The Longmire Scene That Still Has Fans Scratching Their Heads

The end times of a television series can make for strange bedfellows. Loyalties might have shifted over the course of dozens of episodes. Motivations may have clouded. The mechanics of sustaining the drama for so long can pull some characters apart and push others together in ways that might never have seemed possible in Season 1. But for fans of the modern Western crime drama "Longmire," one moment in the show's sixth and final season goes beyond the pale.

"Why did Nighthorse give Walt an out during the trial?" wrote Reddit user u/HakMac2K. "I would've made sure Walt never sniffed the inside of the Sheriff's Department again if I was him."

Given the pair's lengthy feud, it would be understandable for Jacob Nighthorse (A Martinez) to want Walt Longmire (Robert Taylor) to suffer. For six seasons, Nighthorse has been Longmire's usual suspect, accused of everything from helping murder Walt's wife to killing deputy Branch Connally (Bailey Chase) to using the casino he owns as a front for drug-dealing and money laundering. Longmire's not entirely wrong –– Nighthorse is not exactly the state of Wyoming's most scrupulous businessman, and has a tendency to employ unscrupulous characters to get what he wants –– but the sheriff's attempts at barking up this tree often lead to him delivering an apology later, and had some fans wondering what exactly Nighthorse had done that had Longmire so irate with him.

Longmire fans think they know why Nighthorse helped Walt

But as for why Nighthorse helped Longmire during his trial, one responder thinks he has that answer, and it has everything to do with the particular nature of Walt's trouble. "Because as much as Nighthorse hates Walt, he hates rich white men conspiring to steal land from its rightful owners even more," wrote u/Sgt_Smitty. The case in question, remember, is being brought by Barlow Connally (Gerald McRaney) in the interest of bankrupting Walt so that Barlow can seize his land and put a golf course on it. "For him it was a matter of principle. Barlow conspired to steal Walt's land out from under him and in Nighthorse's book that was a bigger crime," u/Sgt_Smitty said.

An alternative theory was proposed by u/VonnDB. "I think he did it partially for [Walt's daughter] Cady. At the time she worked for Nighthorse (being a tribal legal advisor) and I believe she kind of talked to him about it."

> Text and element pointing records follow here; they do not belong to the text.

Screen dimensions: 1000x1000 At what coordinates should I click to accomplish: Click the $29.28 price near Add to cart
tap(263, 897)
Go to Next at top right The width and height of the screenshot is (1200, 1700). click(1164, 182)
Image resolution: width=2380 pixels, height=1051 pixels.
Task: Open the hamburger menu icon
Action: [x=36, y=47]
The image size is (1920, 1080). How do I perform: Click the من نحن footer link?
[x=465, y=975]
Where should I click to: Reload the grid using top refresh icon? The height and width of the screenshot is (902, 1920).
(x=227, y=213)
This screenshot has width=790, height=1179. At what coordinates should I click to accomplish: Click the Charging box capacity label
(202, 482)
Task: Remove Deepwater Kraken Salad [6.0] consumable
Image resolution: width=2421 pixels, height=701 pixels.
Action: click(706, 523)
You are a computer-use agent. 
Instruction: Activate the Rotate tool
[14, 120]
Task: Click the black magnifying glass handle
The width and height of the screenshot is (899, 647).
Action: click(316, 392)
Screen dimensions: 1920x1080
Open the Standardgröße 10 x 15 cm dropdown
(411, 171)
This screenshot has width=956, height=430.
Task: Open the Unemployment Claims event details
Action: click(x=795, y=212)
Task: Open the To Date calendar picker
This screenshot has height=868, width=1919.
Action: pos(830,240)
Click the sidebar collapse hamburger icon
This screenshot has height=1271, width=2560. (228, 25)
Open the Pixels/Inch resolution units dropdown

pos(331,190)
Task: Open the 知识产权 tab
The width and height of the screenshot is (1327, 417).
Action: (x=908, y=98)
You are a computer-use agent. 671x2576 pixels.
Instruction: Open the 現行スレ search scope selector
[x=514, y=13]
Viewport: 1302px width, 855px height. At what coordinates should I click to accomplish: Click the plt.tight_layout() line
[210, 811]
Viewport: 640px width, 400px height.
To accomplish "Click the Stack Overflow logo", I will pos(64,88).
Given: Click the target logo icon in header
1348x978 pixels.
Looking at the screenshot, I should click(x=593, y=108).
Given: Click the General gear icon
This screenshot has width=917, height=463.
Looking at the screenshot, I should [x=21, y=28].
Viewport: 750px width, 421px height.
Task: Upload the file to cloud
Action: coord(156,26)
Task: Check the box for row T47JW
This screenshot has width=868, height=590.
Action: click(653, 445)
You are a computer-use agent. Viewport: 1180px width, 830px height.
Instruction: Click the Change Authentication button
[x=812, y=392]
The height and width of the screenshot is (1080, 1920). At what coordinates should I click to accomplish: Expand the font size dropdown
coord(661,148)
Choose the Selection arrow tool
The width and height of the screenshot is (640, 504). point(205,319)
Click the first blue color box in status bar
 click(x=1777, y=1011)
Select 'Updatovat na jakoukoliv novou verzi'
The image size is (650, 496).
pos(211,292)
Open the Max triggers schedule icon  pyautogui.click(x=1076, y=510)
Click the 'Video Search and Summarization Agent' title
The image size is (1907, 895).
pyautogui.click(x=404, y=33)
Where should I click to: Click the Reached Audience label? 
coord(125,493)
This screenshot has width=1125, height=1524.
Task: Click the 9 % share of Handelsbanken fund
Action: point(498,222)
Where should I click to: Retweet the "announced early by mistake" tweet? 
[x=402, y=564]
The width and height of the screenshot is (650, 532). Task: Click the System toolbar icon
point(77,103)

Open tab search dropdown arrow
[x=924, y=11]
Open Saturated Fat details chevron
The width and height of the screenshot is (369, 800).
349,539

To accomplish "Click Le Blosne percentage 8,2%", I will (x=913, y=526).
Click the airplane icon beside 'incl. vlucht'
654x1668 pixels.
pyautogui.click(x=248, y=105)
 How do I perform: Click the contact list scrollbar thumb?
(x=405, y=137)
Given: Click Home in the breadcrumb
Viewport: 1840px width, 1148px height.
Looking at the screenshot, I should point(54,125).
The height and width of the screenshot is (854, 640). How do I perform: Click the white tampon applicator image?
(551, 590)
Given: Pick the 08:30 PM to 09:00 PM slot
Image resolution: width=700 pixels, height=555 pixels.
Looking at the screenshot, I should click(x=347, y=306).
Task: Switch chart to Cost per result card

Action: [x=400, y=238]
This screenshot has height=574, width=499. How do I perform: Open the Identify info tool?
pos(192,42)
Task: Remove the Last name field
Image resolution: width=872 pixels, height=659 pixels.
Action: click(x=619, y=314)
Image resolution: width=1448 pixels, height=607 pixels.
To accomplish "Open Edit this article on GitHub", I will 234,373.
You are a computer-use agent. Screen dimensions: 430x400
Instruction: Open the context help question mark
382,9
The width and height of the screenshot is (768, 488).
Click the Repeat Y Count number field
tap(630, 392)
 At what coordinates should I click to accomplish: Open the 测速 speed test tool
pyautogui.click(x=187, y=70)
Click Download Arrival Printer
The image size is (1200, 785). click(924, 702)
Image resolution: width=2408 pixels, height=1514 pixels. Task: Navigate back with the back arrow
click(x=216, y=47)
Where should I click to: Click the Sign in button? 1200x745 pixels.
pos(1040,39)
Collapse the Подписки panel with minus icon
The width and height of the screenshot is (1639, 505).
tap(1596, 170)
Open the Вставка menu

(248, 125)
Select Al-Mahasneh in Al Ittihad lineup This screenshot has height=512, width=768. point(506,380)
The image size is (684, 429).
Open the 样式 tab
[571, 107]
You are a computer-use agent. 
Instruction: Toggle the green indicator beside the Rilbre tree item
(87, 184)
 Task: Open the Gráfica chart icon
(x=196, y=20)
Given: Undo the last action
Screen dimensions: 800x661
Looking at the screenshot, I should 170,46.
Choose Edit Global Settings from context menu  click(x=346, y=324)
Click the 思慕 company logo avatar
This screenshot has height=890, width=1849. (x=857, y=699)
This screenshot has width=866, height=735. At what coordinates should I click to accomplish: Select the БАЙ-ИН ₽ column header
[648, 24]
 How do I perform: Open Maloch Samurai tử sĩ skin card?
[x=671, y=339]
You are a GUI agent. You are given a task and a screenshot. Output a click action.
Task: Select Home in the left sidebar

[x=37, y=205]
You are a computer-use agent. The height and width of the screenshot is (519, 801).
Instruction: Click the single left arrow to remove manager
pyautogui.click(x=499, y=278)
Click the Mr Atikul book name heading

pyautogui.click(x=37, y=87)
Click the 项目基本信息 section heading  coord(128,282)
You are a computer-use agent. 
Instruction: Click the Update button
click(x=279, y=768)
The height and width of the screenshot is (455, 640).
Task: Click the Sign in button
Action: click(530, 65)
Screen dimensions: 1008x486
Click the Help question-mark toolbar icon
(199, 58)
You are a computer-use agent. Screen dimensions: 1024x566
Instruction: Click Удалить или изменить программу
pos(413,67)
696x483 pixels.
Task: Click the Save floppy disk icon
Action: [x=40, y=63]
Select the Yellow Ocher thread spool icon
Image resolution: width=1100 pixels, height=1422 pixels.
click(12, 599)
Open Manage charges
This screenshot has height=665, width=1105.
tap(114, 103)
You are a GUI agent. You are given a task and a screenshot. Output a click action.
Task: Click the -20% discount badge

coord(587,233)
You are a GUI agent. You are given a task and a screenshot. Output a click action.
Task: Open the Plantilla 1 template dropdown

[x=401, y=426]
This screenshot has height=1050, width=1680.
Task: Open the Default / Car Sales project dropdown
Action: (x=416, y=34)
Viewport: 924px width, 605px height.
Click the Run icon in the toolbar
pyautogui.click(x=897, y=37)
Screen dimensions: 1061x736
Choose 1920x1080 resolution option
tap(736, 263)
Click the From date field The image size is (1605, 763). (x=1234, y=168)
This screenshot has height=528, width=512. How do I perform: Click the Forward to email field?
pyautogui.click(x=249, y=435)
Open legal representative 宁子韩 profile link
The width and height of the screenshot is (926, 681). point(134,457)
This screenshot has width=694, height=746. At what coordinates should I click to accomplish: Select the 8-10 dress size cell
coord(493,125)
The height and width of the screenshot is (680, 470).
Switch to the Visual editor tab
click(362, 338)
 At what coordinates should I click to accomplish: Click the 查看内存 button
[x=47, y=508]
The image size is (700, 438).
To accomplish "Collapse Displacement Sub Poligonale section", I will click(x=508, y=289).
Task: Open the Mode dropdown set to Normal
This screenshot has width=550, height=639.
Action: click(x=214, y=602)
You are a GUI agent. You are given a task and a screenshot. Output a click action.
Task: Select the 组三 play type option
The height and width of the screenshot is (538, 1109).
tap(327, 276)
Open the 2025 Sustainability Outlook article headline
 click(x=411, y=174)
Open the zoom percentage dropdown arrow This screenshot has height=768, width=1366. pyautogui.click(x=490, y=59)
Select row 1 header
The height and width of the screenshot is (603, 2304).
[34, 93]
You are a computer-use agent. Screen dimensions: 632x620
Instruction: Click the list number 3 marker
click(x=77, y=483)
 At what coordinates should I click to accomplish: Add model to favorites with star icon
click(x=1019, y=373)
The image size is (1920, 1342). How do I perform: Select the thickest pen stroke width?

Some fans wish Walt let his grudge against Nighthorse go

Regardless of his motivations for helping Walt, some fans hoped the act would have turned over a new leaf in their relationship, but it remained strained even up until the season finale, when Walt has to deliberate about whether to save Nighthorse's life after Nighthorse has been kidnapped by Malachi (Graham Greene). Nighthorse finally goes to prison, turning control of the casino over to Longmire's friend Henry Standing Bear (Lou Diamond Phillips). But some commenters thought that ending was a little too pat.

"I never really cared for the fact that Nighthorse ends up in jail at the end," wrote the original Reddit poster, u/HakMac2K. "They treated it too much like a 'Walt was always right' situation if that makes sense."

"A better ending would have been tying Walt's retirement to the fact that he let his emotional connection with the casino to cloud the way he judged Nighthorse and accepting responsibility for overly pursuing that character," wrote u/NightmareXander. Instead, Walt gets away with it, and never has to confront the part of his character that made him so suspicious of Nighthorse.